Terminaba la primera parte
de este nuevo capítulo de este cuaderno, hablando sobre el pesimismo que se
podría entender de todo lo escrito hasta ese momento…
También, dejaba en el aire
las siguientes preguntas:
¿No hemos aprendido nada a lo largo de la historia de
la humanidad?
¿Qué somos? ¿Qué queremos ser?
¿LOBOS PARA
NOSOTROS MISMOS?
La realidad es que la
humanidad, tal como la conocemos hoy, es muy joven, en un mundo de millones de
años, 50 o 100.000 años son pocos, y, no hace falta ir tan atrás en el tiempo…

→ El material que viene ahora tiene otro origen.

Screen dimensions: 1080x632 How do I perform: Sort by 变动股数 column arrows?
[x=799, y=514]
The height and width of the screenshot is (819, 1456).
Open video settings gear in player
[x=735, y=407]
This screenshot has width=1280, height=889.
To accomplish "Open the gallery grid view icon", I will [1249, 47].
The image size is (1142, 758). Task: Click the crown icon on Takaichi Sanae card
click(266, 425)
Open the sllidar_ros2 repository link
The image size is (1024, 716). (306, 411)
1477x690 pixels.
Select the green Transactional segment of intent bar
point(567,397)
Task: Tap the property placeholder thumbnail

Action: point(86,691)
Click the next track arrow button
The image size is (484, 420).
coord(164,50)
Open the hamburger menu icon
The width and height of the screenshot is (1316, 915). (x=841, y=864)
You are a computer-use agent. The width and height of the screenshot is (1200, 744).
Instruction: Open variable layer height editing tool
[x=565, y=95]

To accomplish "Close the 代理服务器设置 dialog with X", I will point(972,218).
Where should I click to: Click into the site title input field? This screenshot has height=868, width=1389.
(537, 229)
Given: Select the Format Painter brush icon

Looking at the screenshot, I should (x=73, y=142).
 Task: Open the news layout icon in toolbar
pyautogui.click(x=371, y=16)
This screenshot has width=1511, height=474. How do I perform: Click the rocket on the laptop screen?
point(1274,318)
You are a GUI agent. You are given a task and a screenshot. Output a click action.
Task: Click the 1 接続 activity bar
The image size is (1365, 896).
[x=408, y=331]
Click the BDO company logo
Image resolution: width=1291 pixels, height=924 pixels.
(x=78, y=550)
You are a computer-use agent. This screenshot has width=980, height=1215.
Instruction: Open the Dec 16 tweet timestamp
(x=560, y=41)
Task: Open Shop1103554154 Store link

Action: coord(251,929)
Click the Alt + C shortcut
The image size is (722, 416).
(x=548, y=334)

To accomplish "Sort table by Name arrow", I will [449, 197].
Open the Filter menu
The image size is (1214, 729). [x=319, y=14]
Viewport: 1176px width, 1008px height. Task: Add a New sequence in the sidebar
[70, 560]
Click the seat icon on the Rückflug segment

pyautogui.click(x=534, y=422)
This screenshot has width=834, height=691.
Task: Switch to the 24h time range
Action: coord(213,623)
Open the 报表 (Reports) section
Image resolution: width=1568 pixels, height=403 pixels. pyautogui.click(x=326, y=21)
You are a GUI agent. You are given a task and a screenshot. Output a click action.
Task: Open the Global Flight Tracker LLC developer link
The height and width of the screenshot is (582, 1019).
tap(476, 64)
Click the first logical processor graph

Por eso, el comportamiento, a veces es de niños y no de adultos racionales y
evolucionados…
La otra realidad, es que
sí, que hemos aprendido poco, muy poco… y, sobre todo aprendimos y continuaremos
aprendiendo poco, porque ignoramos el pasado, somos analfabetos históricos… ¡no
conocemos ni la historia de nuestros pequeños pueblos!
Y, desconocemos la
historia, porque no nos interesa demasiado, y, además porque hay mucha gente
interesada en que seamos ignorantes y analfabetos funcionales… la educación y
el conocimiento verdadero, profundo y reflexivo le interesa a muy poca gente…
lo más fácil, lo más cómodo es la banalidad…
En el mundo desarrollado,
porque el consumismo, que no el consumo, se ha convertido en el dios rutinario,
y a pesar del mayor desarrollo y bienestar de la historia, nos abotargamos y
conformamos con aquello que nos dicen… Jamás, ha habido tantas posibilidades de
aprender, de conocer, de enriquecimiento cultural y científico y humanista… sin
embargo, la evolución ha sido y sigue siendo muy lenta… y, de tanto en tanto,
surge una crisis –antes era una guerra- para “poner las cosas en su sitio”; una
crisis económica, una crisis financiera, una crisis política… o todas a la vez…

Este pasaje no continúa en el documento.